Recorded information section start
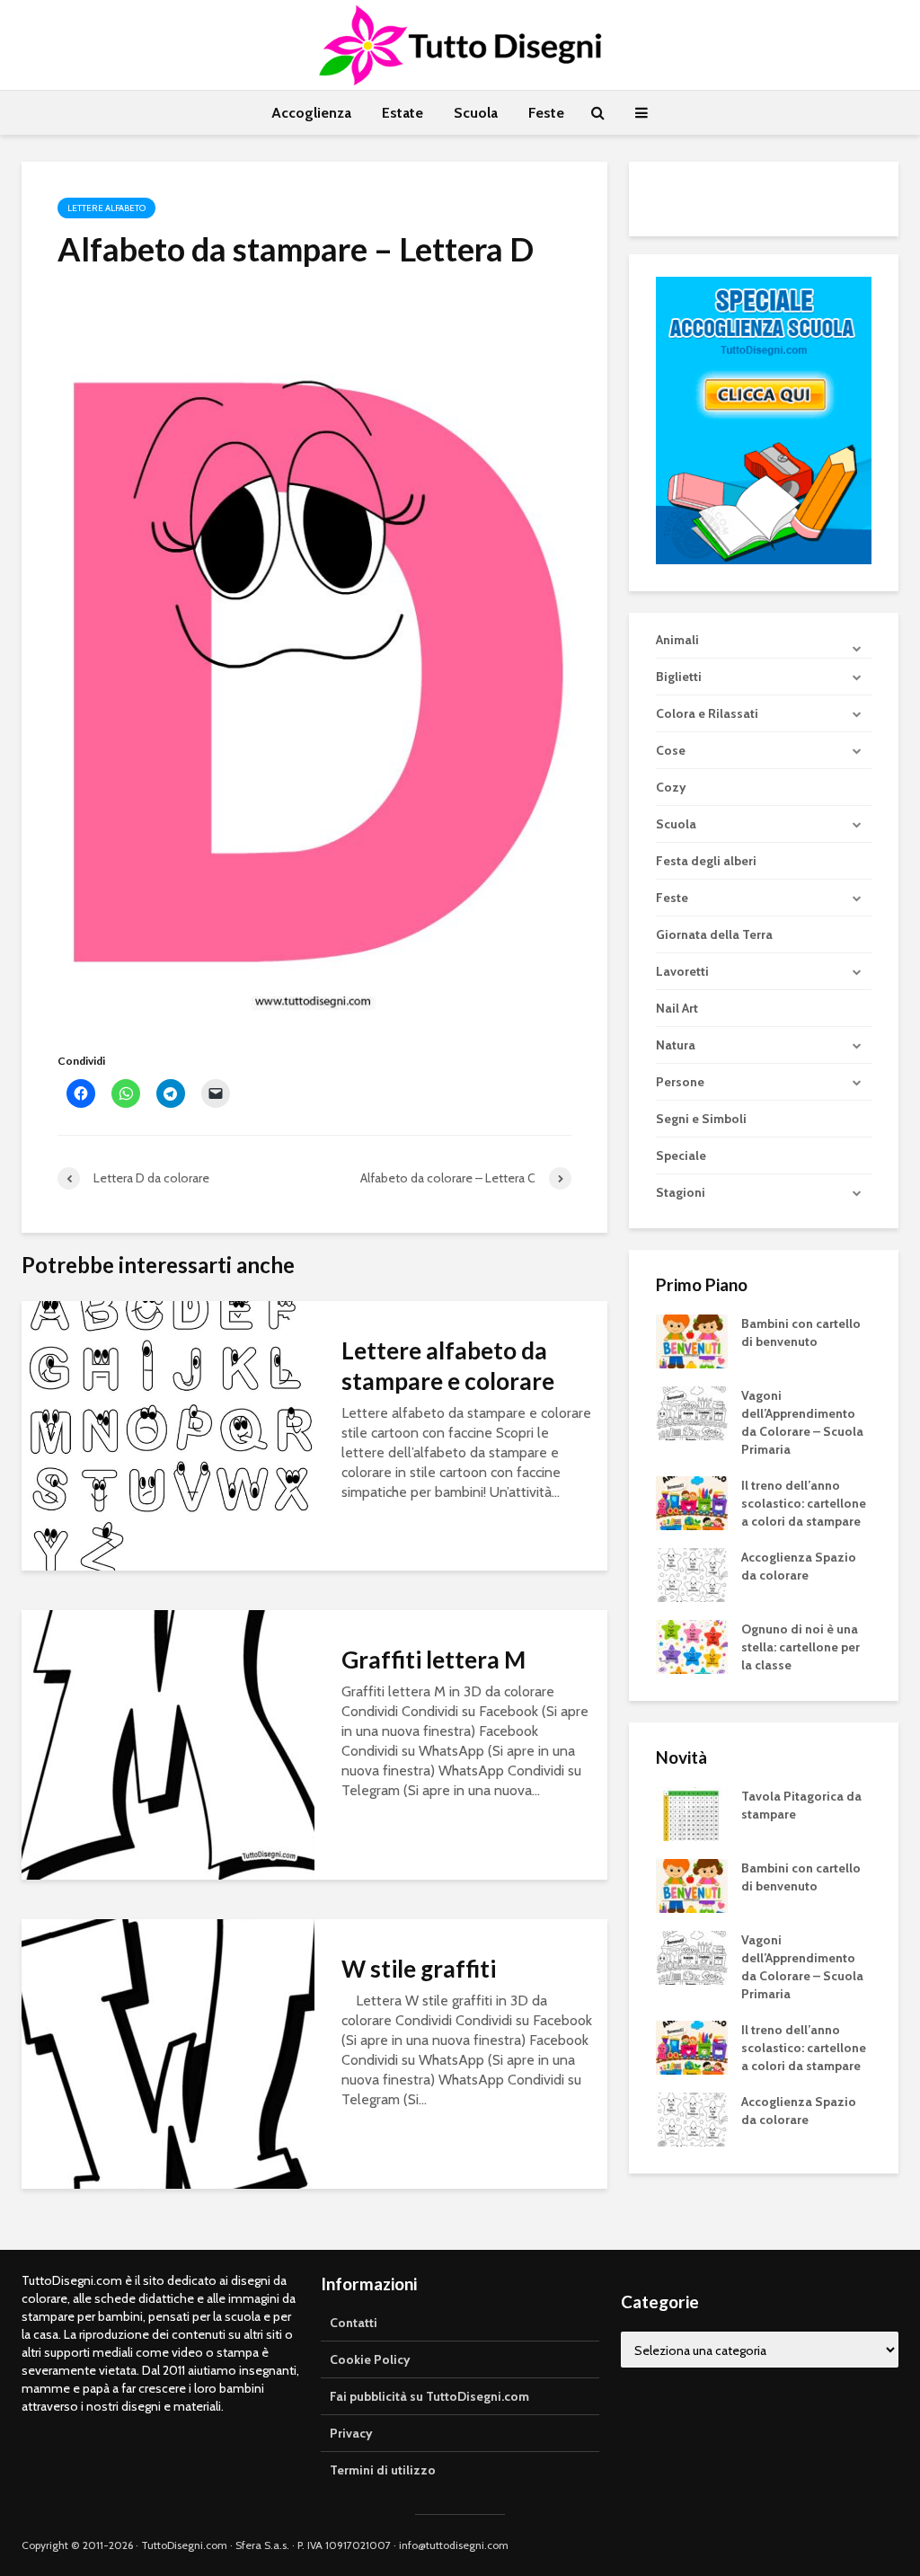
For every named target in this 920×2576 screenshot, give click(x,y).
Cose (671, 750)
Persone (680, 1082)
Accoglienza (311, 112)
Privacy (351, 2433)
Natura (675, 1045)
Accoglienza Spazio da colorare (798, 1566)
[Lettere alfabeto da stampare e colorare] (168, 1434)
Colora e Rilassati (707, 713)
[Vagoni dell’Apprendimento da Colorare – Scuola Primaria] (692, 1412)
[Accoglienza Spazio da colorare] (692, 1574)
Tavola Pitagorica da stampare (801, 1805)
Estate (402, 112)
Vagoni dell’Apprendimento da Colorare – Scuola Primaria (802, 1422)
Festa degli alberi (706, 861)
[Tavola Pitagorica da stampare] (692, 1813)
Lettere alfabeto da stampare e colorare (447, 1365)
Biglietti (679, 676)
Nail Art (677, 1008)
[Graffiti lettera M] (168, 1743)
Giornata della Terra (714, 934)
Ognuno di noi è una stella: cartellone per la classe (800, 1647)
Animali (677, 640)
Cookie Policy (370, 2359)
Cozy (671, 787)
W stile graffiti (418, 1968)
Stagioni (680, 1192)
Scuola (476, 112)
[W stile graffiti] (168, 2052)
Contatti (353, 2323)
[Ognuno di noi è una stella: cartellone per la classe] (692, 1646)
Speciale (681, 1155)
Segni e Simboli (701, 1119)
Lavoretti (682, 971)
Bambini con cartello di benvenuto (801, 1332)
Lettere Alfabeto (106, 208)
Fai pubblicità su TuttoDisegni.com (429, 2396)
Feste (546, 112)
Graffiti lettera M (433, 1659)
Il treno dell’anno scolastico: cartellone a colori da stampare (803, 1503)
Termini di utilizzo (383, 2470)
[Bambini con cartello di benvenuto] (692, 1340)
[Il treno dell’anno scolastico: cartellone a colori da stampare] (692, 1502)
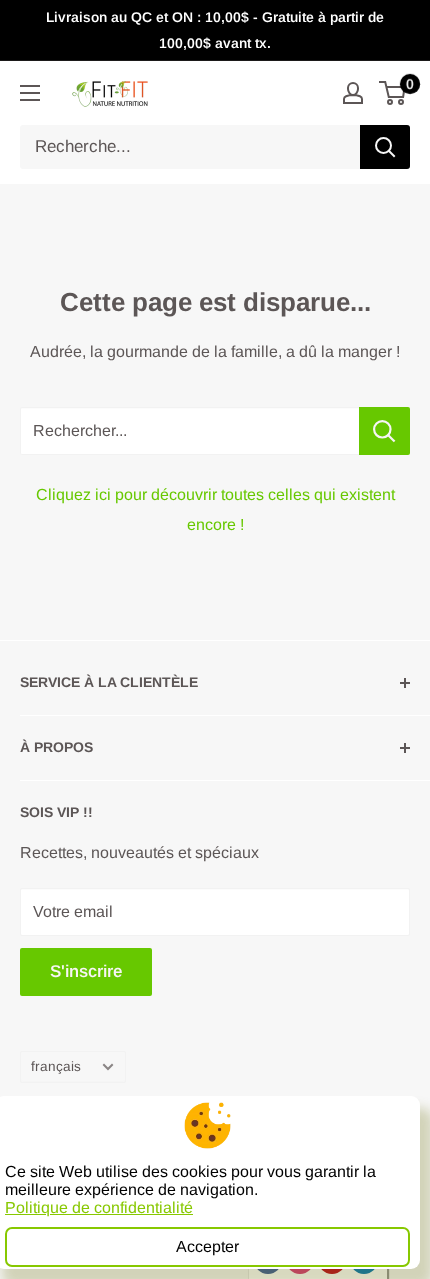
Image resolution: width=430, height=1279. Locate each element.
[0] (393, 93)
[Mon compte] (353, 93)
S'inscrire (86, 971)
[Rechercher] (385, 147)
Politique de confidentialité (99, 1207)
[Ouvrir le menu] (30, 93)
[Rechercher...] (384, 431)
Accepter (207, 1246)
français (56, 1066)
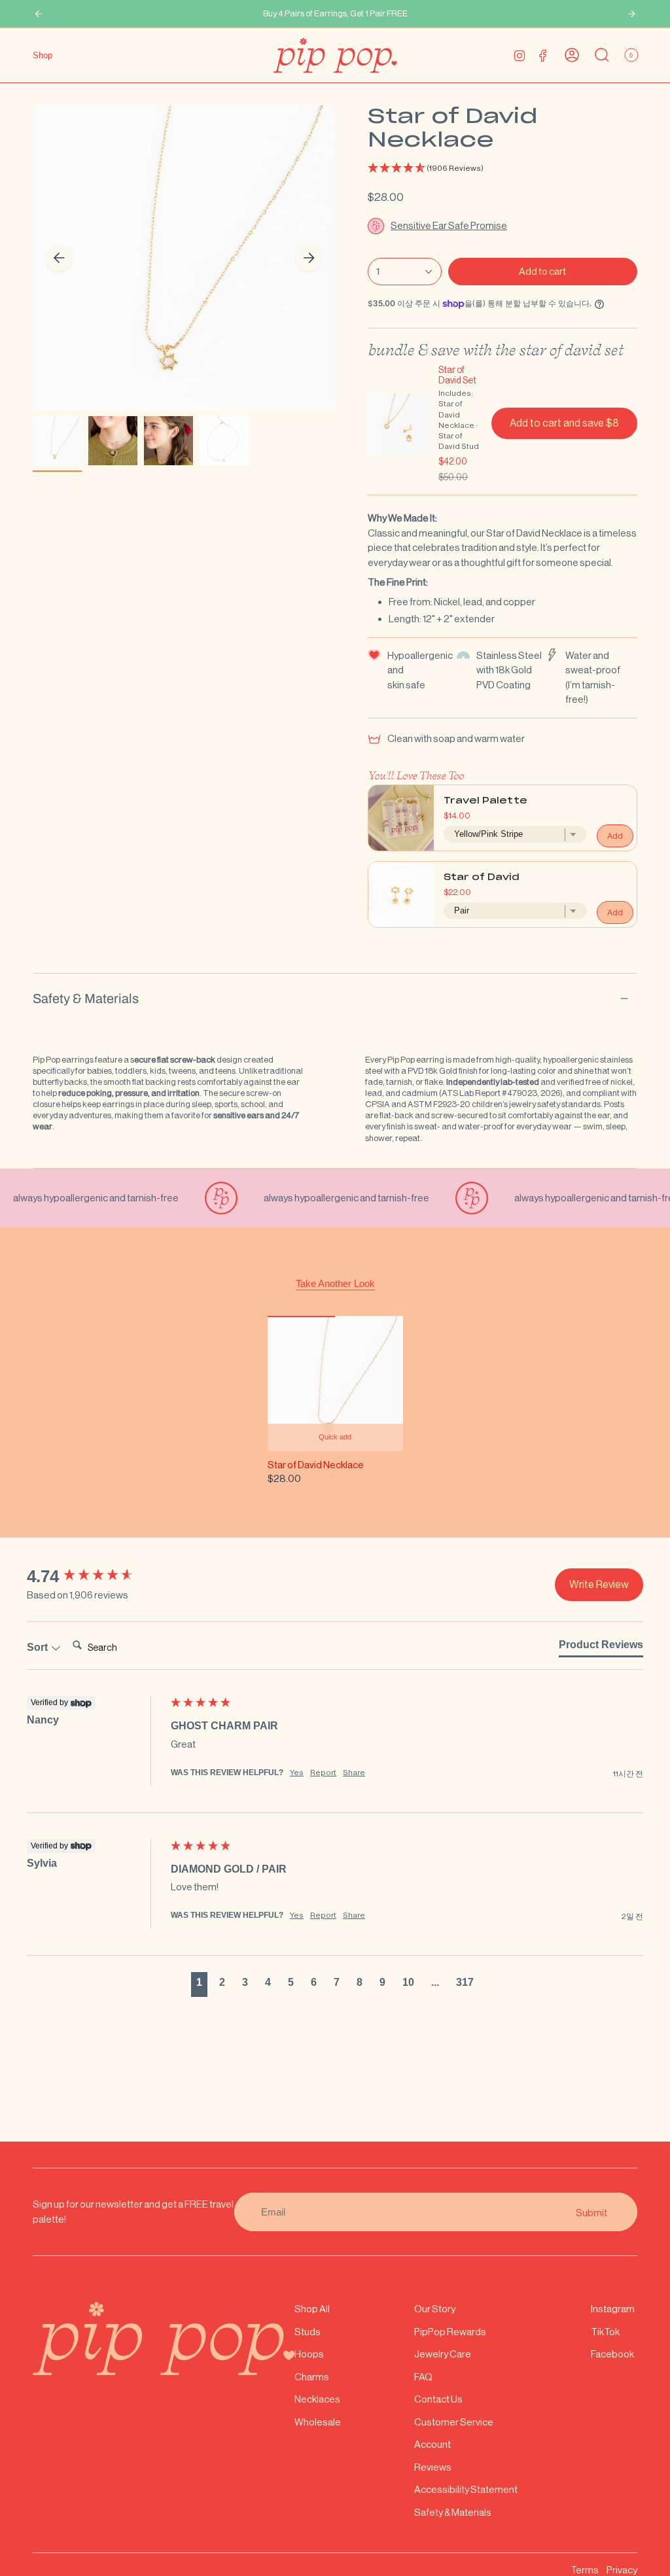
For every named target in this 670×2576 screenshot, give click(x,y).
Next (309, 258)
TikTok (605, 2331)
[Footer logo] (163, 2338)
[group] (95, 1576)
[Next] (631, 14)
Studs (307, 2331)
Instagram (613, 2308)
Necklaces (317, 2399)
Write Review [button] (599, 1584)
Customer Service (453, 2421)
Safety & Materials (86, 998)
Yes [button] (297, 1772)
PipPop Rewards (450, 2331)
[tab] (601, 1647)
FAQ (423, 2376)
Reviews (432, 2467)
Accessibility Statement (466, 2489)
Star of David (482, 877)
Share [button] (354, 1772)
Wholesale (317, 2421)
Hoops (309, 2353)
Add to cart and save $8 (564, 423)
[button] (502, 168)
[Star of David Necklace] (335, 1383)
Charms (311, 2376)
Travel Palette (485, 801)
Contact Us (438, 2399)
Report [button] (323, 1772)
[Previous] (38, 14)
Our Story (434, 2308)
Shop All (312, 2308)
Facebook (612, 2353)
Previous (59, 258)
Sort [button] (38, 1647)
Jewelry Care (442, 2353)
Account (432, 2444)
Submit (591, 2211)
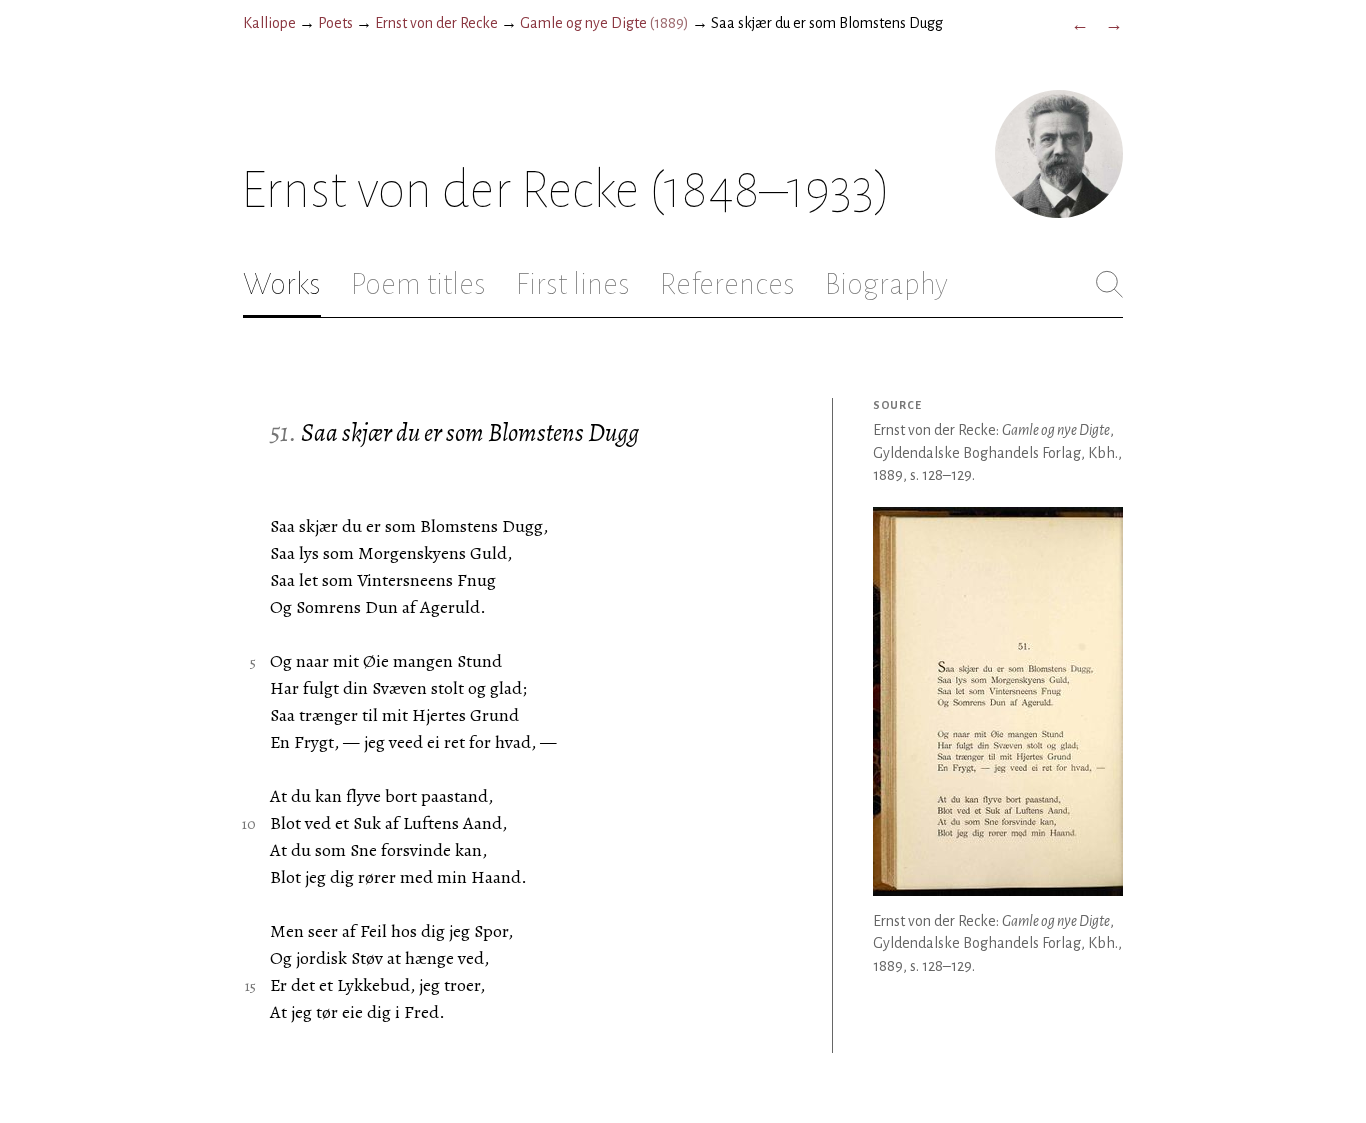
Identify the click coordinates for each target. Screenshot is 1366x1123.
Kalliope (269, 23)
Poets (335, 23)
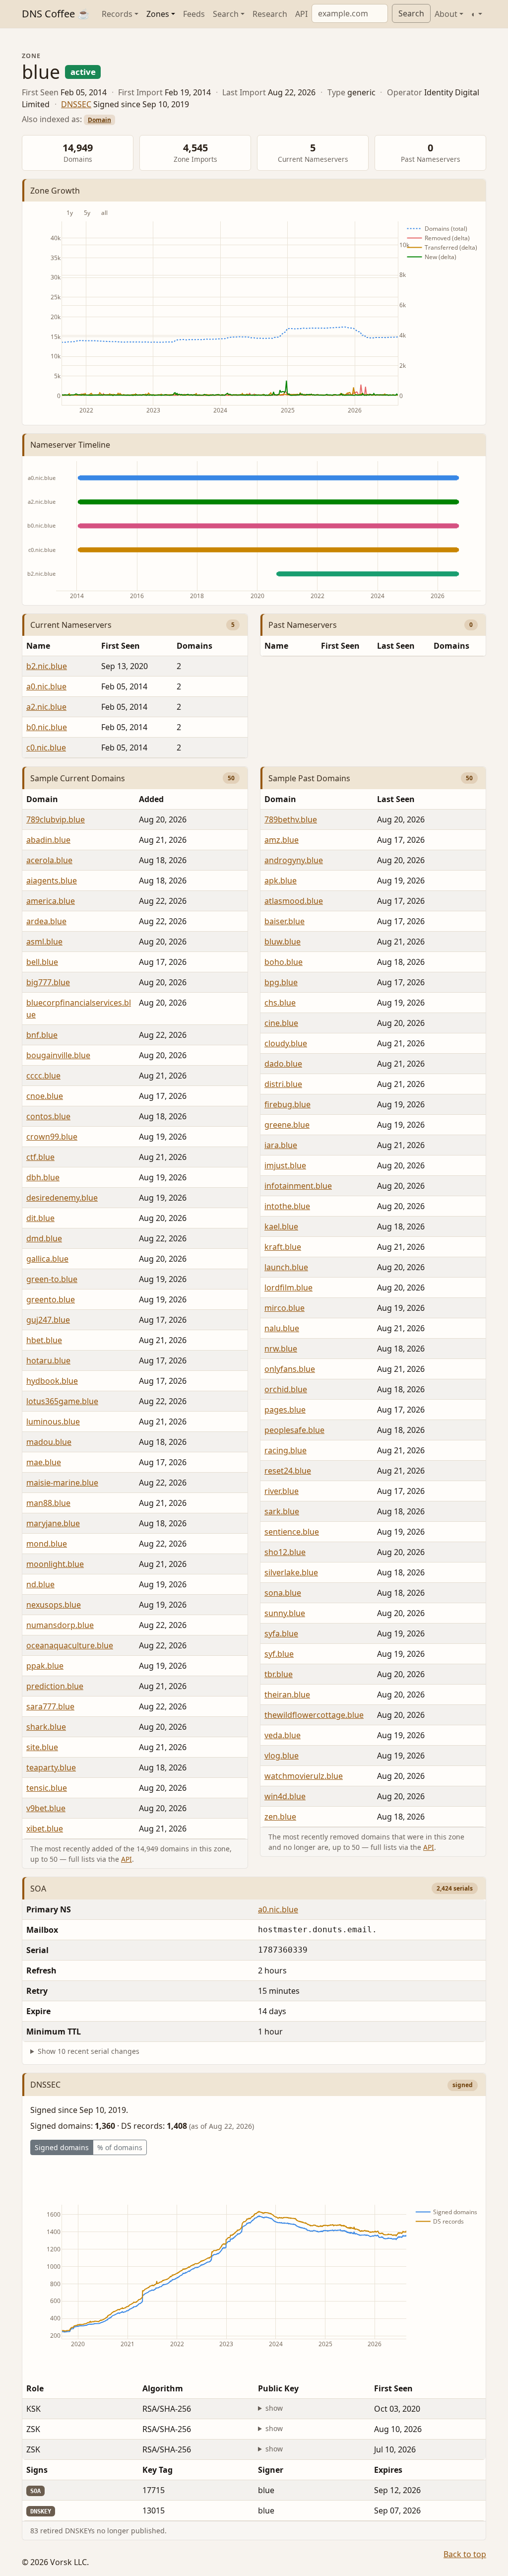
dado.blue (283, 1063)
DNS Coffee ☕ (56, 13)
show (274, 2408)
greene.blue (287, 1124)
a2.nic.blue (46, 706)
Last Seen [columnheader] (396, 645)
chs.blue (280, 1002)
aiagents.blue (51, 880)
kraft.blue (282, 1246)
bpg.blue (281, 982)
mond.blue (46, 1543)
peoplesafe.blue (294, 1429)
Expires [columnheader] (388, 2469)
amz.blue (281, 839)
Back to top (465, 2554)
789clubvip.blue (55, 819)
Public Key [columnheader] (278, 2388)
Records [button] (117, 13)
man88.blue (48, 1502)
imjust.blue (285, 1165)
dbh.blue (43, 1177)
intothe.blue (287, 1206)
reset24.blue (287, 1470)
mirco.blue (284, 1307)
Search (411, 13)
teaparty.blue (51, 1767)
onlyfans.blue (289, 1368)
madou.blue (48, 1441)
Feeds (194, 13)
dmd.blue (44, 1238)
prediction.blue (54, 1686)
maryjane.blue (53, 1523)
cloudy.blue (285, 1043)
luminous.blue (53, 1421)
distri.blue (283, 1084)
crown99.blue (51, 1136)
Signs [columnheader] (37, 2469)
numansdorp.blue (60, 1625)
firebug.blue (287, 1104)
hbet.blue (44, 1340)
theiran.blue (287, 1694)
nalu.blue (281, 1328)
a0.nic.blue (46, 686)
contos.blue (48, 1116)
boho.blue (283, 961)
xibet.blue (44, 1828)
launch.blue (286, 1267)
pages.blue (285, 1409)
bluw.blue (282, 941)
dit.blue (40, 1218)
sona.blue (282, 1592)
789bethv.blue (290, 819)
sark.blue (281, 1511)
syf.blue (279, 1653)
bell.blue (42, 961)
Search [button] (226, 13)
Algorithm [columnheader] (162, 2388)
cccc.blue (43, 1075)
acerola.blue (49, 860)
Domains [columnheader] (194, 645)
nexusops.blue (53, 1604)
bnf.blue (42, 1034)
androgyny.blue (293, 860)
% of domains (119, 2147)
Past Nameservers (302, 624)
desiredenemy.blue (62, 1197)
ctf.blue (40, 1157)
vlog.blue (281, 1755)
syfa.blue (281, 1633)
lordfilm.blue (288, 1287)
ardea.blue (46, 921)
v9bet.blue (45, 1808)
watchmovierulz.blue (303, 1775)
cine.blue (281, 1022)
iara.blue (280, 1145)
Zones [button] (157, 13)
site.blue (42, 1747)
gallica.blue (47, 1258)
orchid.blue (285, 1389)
Recorded information section end
__Task__
Look above for the line holding "Yes [button] (297, 1772)". Print it and every line after it, exactly, through the line holding "Shop All (312, 2308)".

__Your solution__
Yes [button] (297, 1772)
PipPop Rewards (450, 2331)
[tab] (601, 1647)
FAQ (423, 2376)
Reviews (432, 2467)
Accessibility Statement (466, 2489)
Star of David (482, 877)
Share [button] (354, 1772)
Wholesale (317, 2421)
Hoops (309, 2353)
Add to cart and save $8 (564, 423)
[button] (502, 168)
[Star of David Necklace] (335, 1383)
Charms (311, 2376)
Travel Palette (485, 801)
Contact Us (438, 2399)
Report [button] (323, 1772)
[Previous] (38, 14)
Our Story (434, 2308)
Shop All (312, 2308)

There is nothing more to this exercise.